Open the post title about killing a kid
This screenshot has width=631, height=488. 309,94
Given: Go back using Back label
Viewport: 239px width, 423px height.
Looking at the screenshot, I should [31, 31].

:::::

### EXERCISE OBJECTIVE:
Set down every entry again, exactly as written.

### RESULT FOR THIS EXERCISE:
Open the post title about killing a kid
This screenshot has width=631, height=488. 309,94
Given: Go back using Back label
Viewport: 239px width, 423px height.
Looking at the screenshot, I should [31, 31].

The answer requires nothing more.